It will soon be the third month since Elon Musk walked into Twitter's San Francisco headquarters and later announced that he had bought the social network. After that, the company has been constantly in the media spotlight. And what changes have happened to the social network with 237 million monthly active users since the arrival of Ilon Musk?
The latest change appears to be that Twitter has shut down access to its application programming interface (API). This is the API that other platforms use to communicate with the social network. For example, if you use a social media management program to view your account rather than a Twitter app or website, you will find that Twitter currently does not work with it.
It's unclear whether the move was intentional or not, though many experts believe it was.
"My guess is that this is because those third-party apps do not show ads and they allow the user to manage their feed as they see fit, which is at odds with Musk's plans to put more ads in front of users' eyeballs and prioritise the tweets of people who have paid for Twitter Blue," tech commentator Kate Bevan told the BBC.
Twitter has yet to make an official announcement about this, but some popular apps are already facing the problem, including Tweetbot, Fenix and Twitterific.
Perhaps the most obvious change has been the order in which people see tweets in their feed. The new tab offers a choice between two options: recent posts from people you subscribe to and tweets that Twitter offers.
If you use Twitter on your iPhone, you'll see two columns at the top: "For You" and "Following," and if you're using an Android device, you need to click on the asterisk, the icon in the top right corner of the screen.
The problem is that many users haven't noticed or realized that the app occasionally defaults to "For You" when Twitter selects a feed for you. There have been complaints that in this version of the feed, the user does not primarily see posts from people they like, but rather a feed with lots of Twitter recommendations and posts from people they follow or don't follow and don't recognize.
After becoming the owner of Twitter, Elon Musk began to restore, one by one, several problematic accounts that had been blocked under the previous Twitter management for violating the social platform's rules. These include rapper Kanye West, whose account was blocked for publishing anti-Semitic posts, influencer Andrew Tate (who is currently in custody in Romania on human trafficking charges) and former U.S. President Donald Trump, whose tweets were accused of fuelling the Capitol Hill riots of January 2021.
After several failed launches, the social networking subscription service Twitter Blue was launched in late November. For $8/11 a month, Twitter promises its users bonus features, including an edit button, improved visibility and fewer ads. Interestingly enough, quite a few people have signed up for the service, although there has been no official news of its success yet.

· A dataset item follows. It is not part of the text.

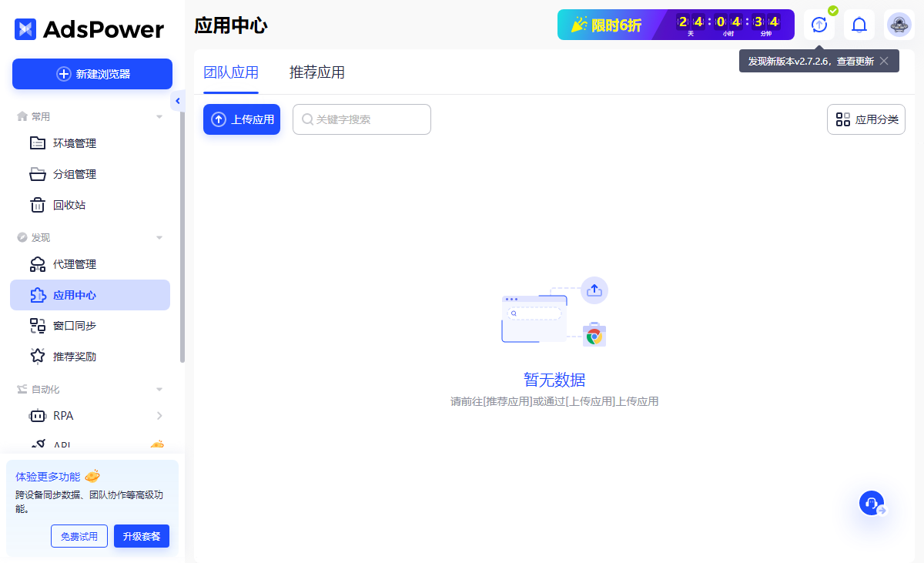
Task: Focus the 关键字搜索 search field
Action: [x=370, y=119]

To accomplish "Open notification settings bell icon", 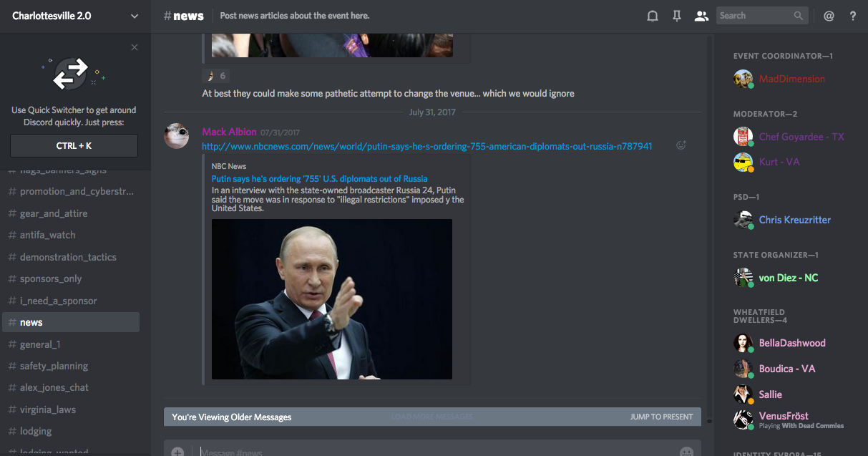I will tap(652, 16).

Twitter's blue tick, which is now a subscriber symbol, used to mean that the account was verified. It was given to celebrities, journalists and brands chosen by Twitter itself to indicate that they were not fake accounts.
Those who purchased the blue badge under the previous management still retain it, but there is a notation on the back that it is a "legacy," so to speak, and that the person in question "may or may not be notable."
Under the new leadership, the blue tick has been replaced by a gold or silver one for brands and government figures. For example, Business Insider now has a gold rating and explanatory text that says it is "Official Business," and the UK Prime Minister Rishi Sunak's account now has a silver rating.